Kaliteli Sinema Nasıl Öldü? Katil, Dizi Sektörü mü?
Merhaba sevgili okuyucularım. Bundan önceki yazımı okuyup uzunluğundan şikayet edenler oldu. Ancak sizi daha fazla üzmek zorundayım. Belki de Onedio tarihinin en uzun içeriğini okuyacaksınız. Ve sevgili Onedio'nun robotları sizin için şöyle bir güzellik yapmış: hemen başlığın altında bu içerik için ne kadar zaman ''harcayacağınızı'' size söylüyorlar.
Şimdi gelelim asıl meselemize: Diziler, kaliteli sinema filmlerini nasıl yiyip bitirdi?

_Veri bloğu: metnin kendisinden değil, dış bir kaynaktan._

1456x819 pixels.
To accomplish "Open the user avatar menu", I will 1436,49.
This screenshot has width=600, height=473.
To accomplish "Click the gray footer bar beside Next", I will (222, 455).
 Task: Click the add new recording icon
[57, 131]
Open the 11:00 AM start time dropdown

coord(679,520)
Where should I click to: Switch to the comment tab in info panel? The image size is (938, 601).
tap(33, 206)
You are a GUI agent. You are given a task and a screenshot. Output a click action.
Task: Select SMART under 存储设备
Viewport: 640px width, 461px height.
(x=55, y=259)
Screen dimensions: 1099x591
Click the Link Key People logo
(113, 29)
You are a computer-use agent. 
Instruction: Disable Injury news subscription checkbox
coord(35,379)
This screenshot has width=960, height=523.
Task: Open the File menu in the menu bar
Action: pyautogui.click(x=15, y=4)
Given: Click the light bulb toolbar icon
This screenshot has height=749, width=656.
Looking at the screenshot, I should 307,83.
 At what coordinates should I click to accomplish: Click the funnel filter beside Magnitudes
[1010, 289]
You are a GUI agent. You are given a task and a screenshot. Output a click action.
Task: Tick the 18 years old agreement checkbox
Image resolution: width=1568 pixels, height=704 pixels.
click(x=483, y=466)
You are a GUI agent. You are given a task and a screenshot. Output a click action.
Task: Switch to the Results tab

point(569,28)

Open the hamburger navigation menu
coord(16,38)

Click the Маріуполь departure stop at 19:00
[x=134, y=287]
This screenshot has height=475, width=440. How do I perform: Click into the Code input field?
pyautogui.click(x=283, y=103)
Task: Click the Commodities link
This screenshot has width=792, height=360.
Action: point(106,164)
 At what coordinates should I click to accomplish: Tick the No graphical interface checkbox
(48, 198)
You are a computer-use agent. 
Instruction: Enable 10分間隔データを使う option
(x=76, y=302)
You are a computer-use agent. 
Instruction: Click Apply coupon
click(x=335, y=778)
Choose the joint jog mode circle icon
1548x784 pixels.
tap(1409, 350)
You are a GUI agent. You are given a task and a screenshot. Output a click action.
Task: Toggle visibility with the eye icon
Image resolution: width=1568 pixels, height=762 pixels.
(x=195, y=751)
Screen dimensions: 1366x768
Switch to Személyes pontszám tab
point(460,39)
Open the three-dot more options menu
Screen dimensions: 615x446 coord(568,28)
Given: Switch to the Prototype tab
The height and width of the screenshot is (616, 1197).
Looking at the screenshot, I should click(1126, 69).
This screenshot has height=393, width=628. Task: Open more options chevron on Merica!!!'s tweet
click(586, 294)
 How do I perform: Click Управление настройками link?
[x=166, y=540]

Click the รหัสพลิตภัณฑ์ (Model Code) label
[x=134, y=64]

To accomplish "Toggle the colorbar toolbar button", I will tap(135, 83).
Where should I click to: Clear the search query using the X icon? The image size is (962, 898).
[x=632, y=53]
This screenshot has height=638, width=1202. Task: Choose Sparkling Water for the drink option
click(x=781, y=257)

İkinci uyarımı da yapayım: Bu içerik içerisinde adı geçen şirketlerin hiçbiri, ne yazık ki, bana en ufak bir ödeme yapmadı. Kendilerini övüyorsam, tamamen kendi isteğimledir. Hadi başlayalım.
Predator 2018
Şimdi asıl soruyu soralım: yeni filmler neden bu kadar b...tan?
Dev bütçeli yapımların sonu.
Yönetmenlerin çağı.
Gelsin bakalım yeni dönem.
Çekil bakalım okyanusların efendisi. Uzay zamanı geldi!
Bakalım sırada kimler var.
Oğlum, kumandayı getir!
Şaaak diye günümüzdeyim. Nasıl ama?
Amazon, Netflix, HBO gibi devler veya bunların ülkemizdeki rakipleri, sizlere bu konforu ev ortamında sunuyor.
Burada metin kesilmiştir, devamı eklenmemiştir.